Once the line with "You are a GUI" is found, write it out along with each later line exactly, through the end of the entries, skipping every picture.

[Collected data entries]
════════════════
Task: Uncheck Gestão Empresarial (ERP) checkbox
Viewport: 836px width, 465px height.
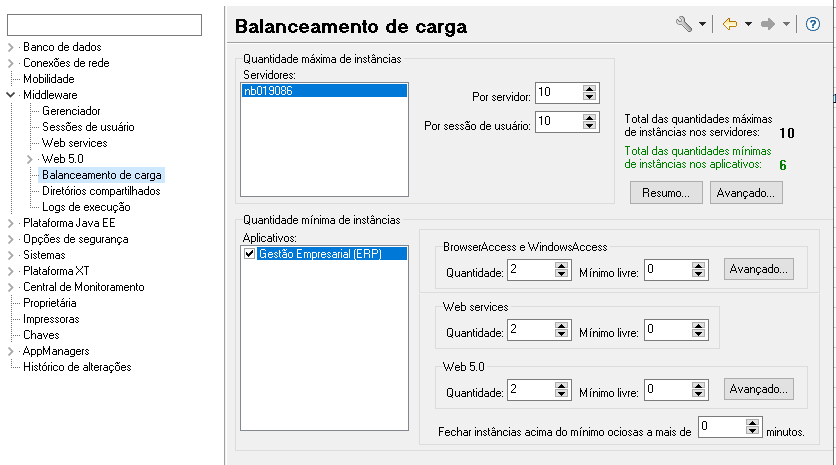Action: click(x=250, y=254)
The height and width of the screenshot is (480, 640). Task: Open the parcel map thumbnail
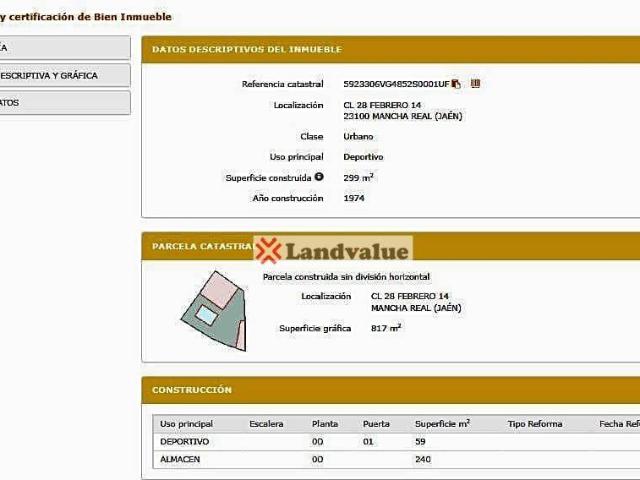[x=213, y=310]
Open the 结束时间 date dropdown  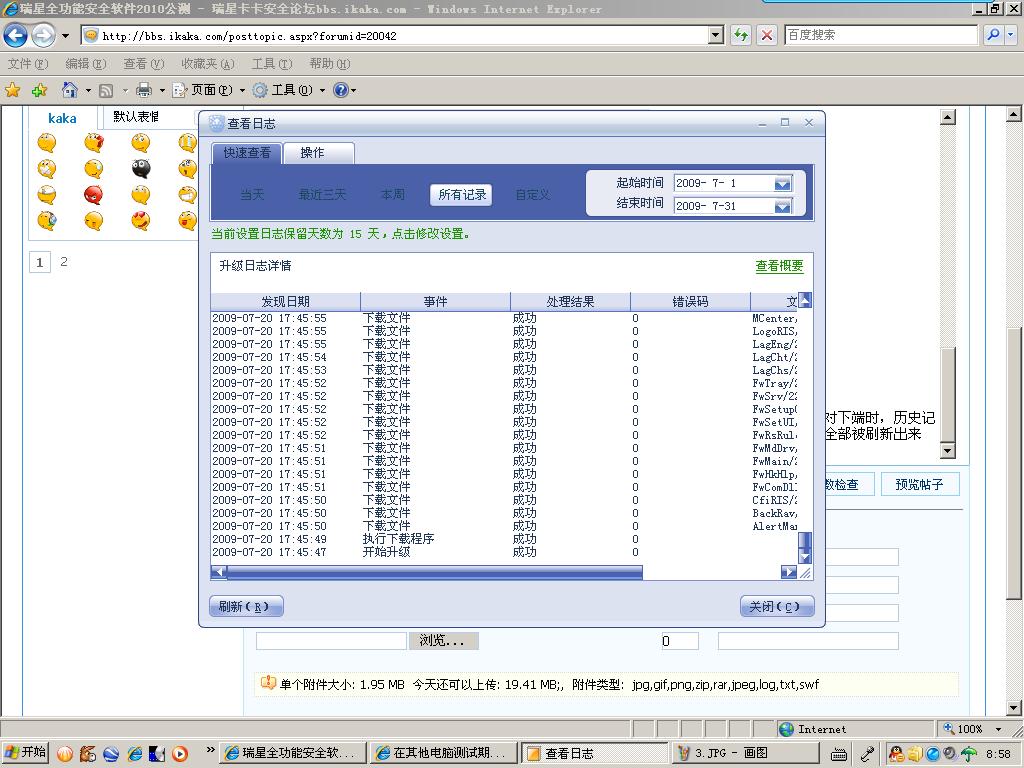(x=783, y=206)
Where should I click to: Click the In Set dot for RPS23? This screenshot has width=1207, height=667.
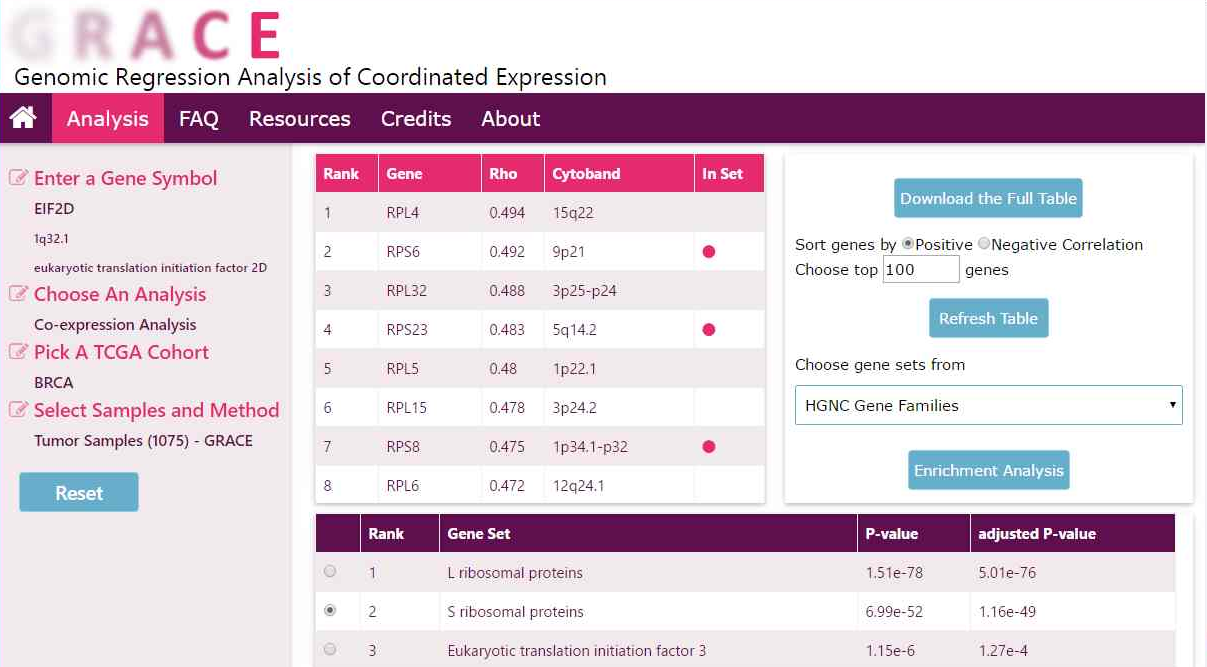[709, 329]
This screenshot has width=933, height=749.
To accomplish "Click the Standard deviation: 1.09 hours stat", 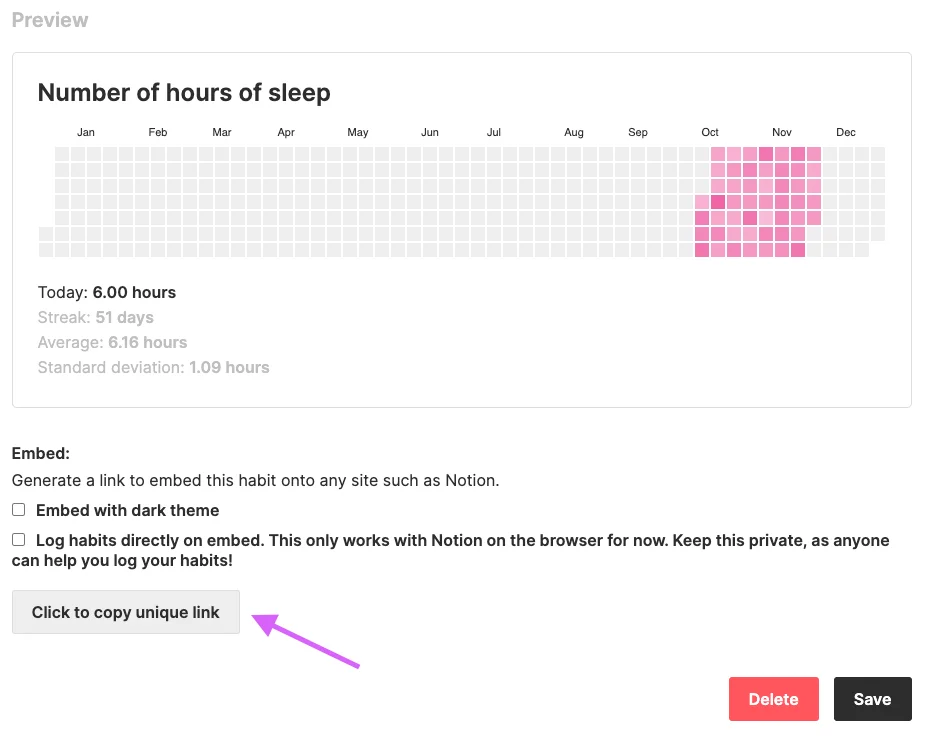I will (x=154, y=367).
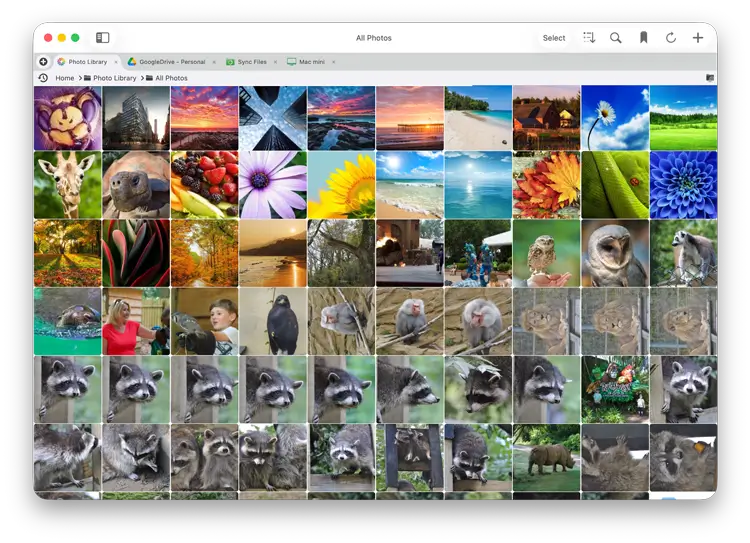This screenshot has height=543, width=750.
Task: Open the sort options menu
Action: point(589,38)
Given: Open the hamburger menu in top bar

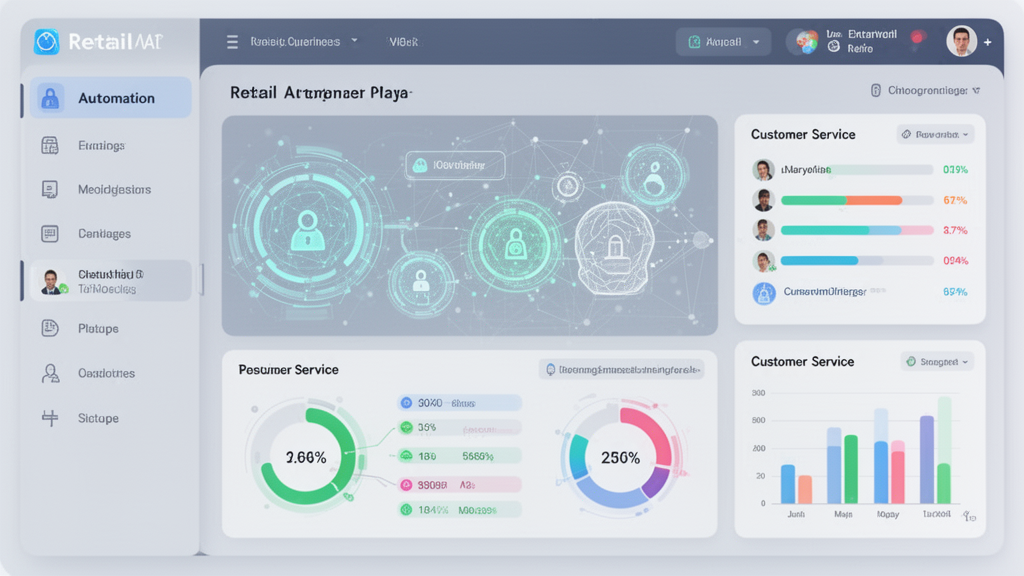Looking at the screenshot, I should 232,42.

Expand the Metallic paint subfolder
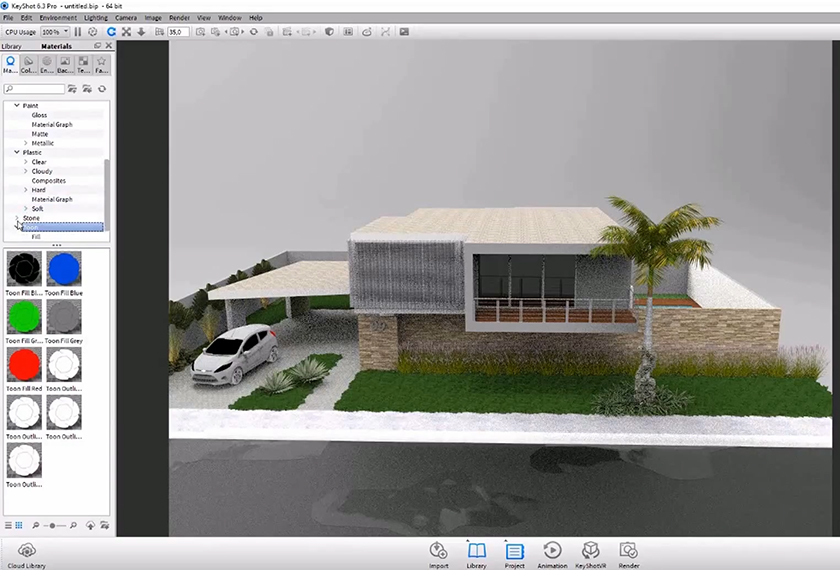pos(26,143)
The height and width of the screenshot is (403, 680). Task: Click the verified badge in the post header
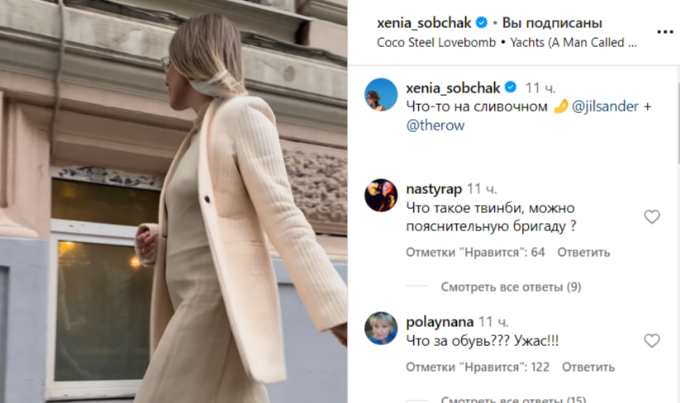(482, 23)
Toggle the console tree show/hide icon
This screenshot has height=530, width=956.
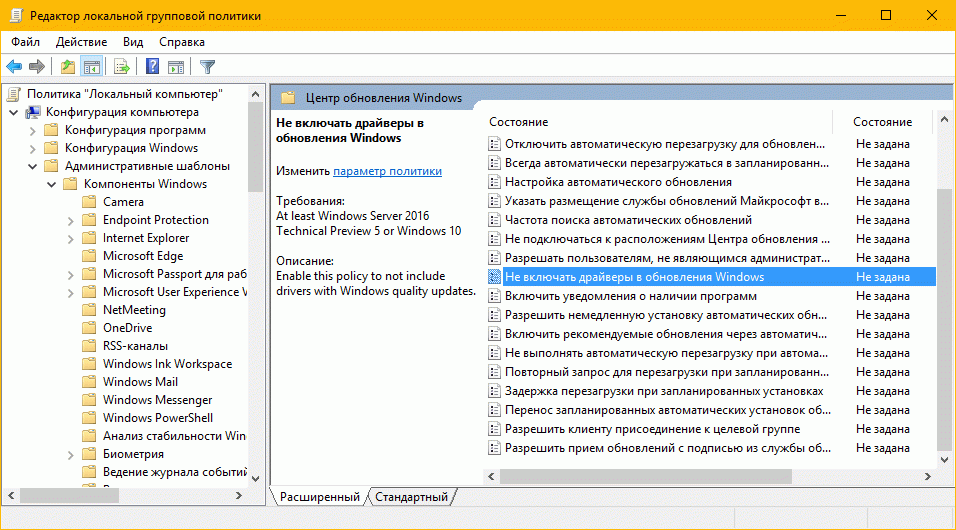[x=91, y=67]
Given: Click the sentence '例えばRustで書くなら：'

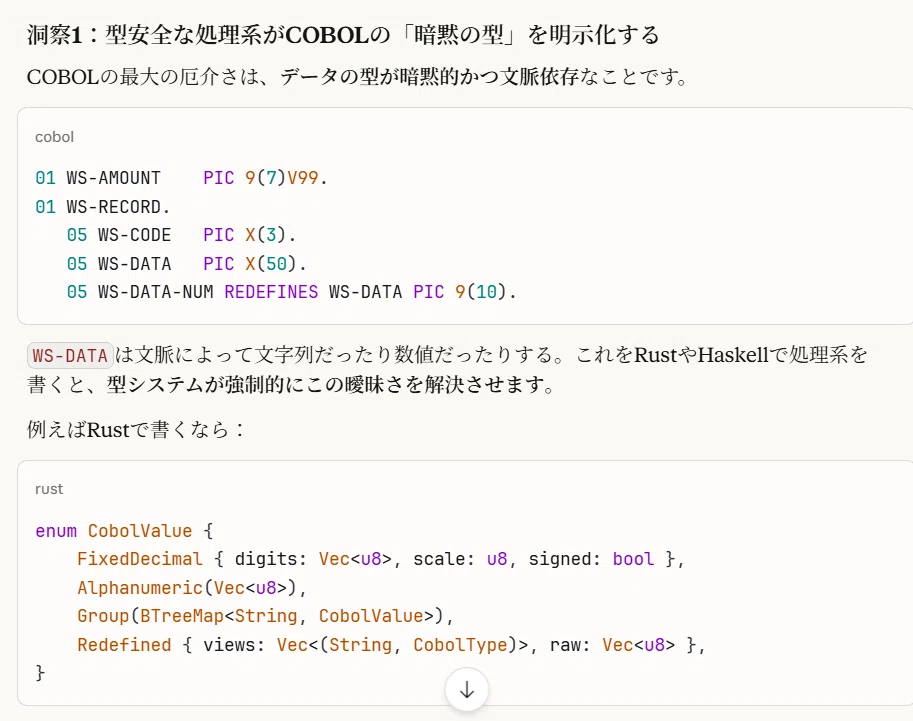Looking at the screenshot, I should pos(136,430).
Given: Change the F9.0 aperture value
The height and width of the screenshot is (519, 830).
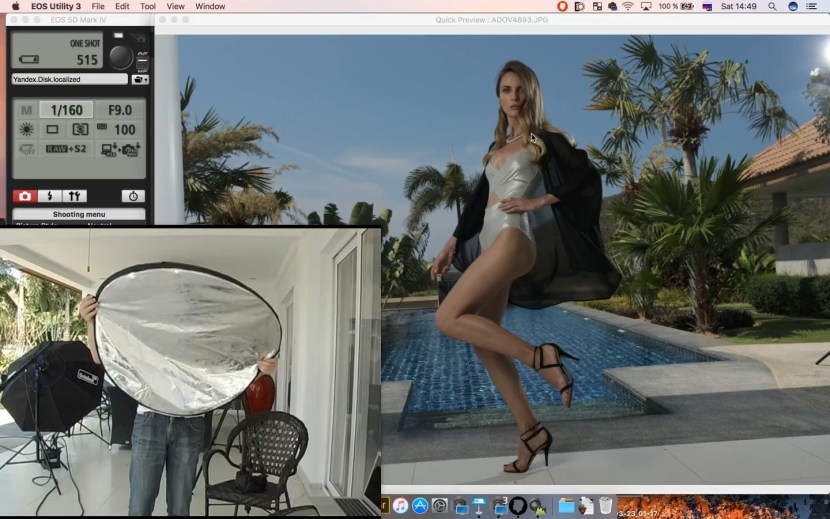Looking at the screenshot, I should tap(120, 110).
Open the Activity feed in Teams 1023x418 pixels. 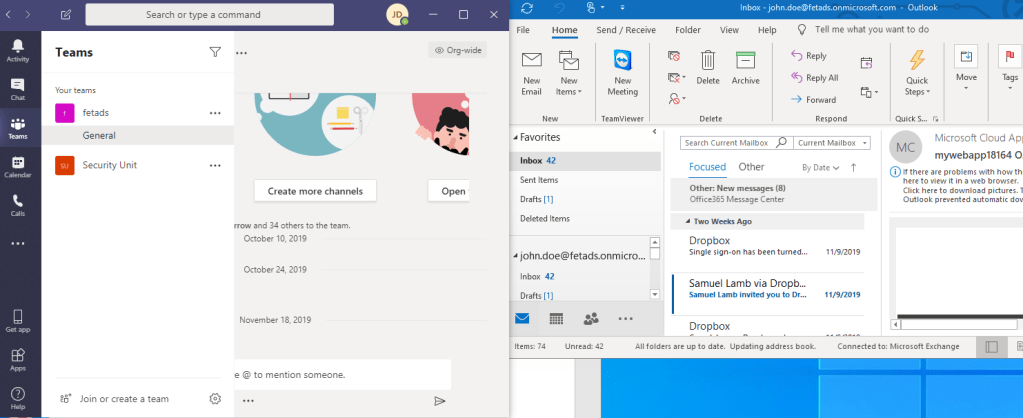pos(18,50)
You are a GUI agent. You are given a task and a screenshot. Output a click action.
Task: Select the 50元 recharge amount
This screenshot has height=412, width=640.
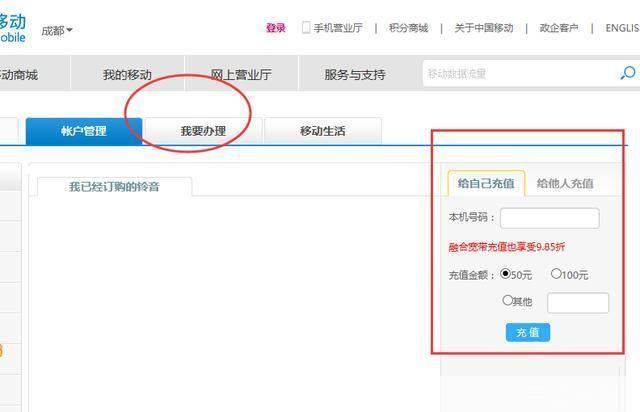click(506, 274)
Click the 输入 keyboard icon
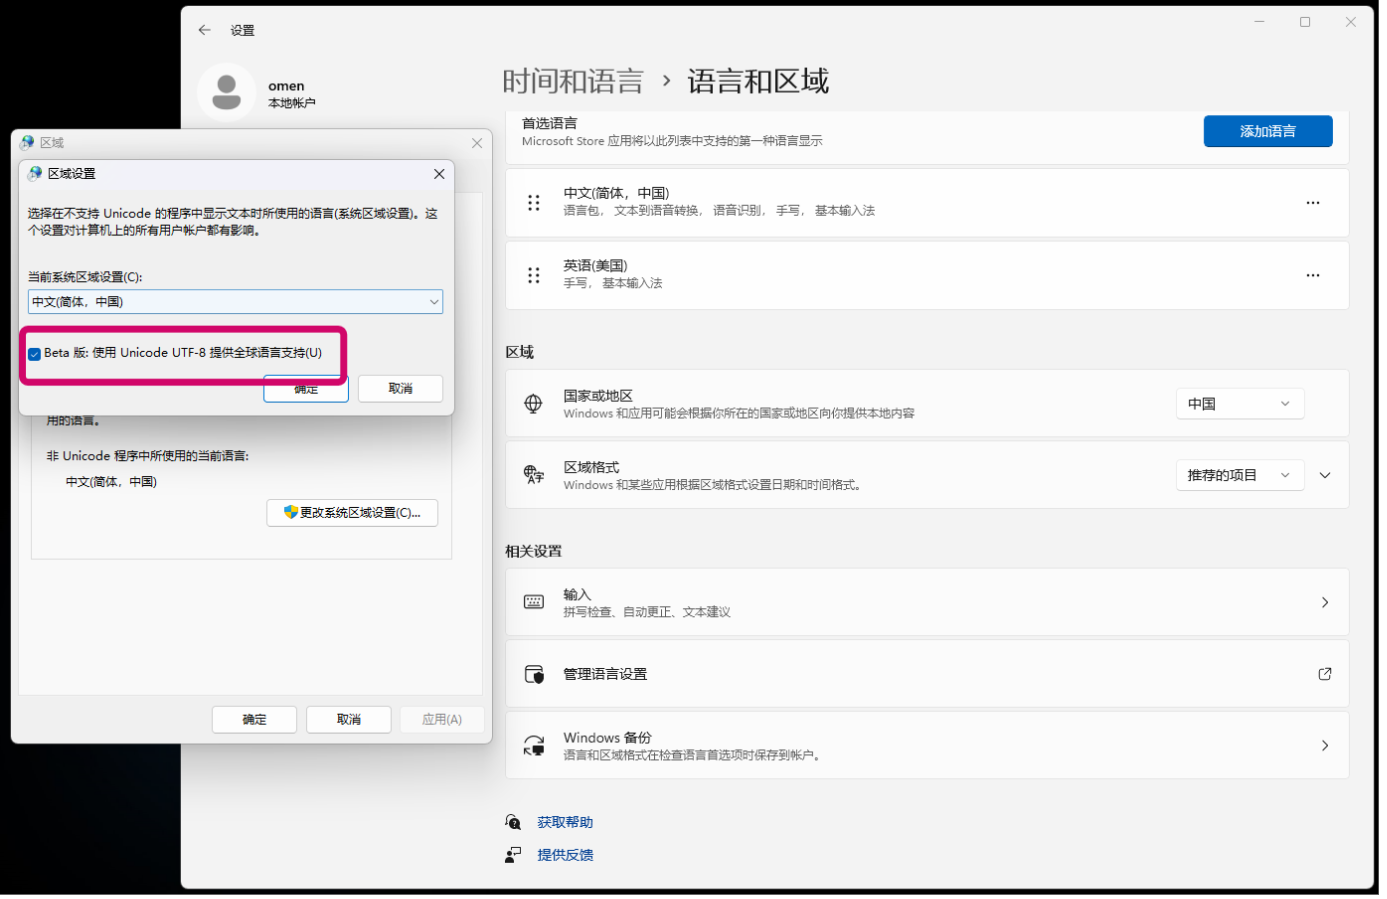This screenshot has height=899, width=1387. (x=533, y=601)
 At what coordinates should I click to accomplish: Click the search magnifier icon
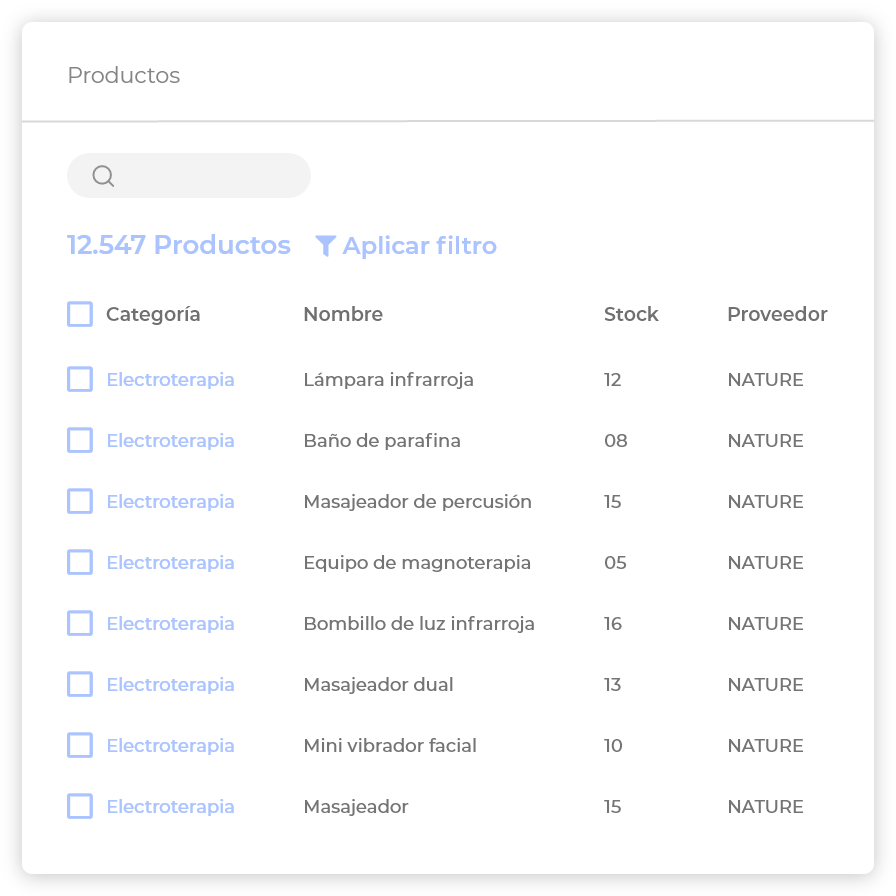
════════════════
### Reply to the task
You are a GUI agent. You are given a task and a screenshot. Output a click action.
Task: Select the 50元 recharge amount
This screenshot has height=412, width=640.
click(506, 274)
Click the 输入 keyboard icon
This screenshot has height=899, width=1387. (x=533, y=601)
 At what coordinates should I click to accomplish: Click the search magnifier icon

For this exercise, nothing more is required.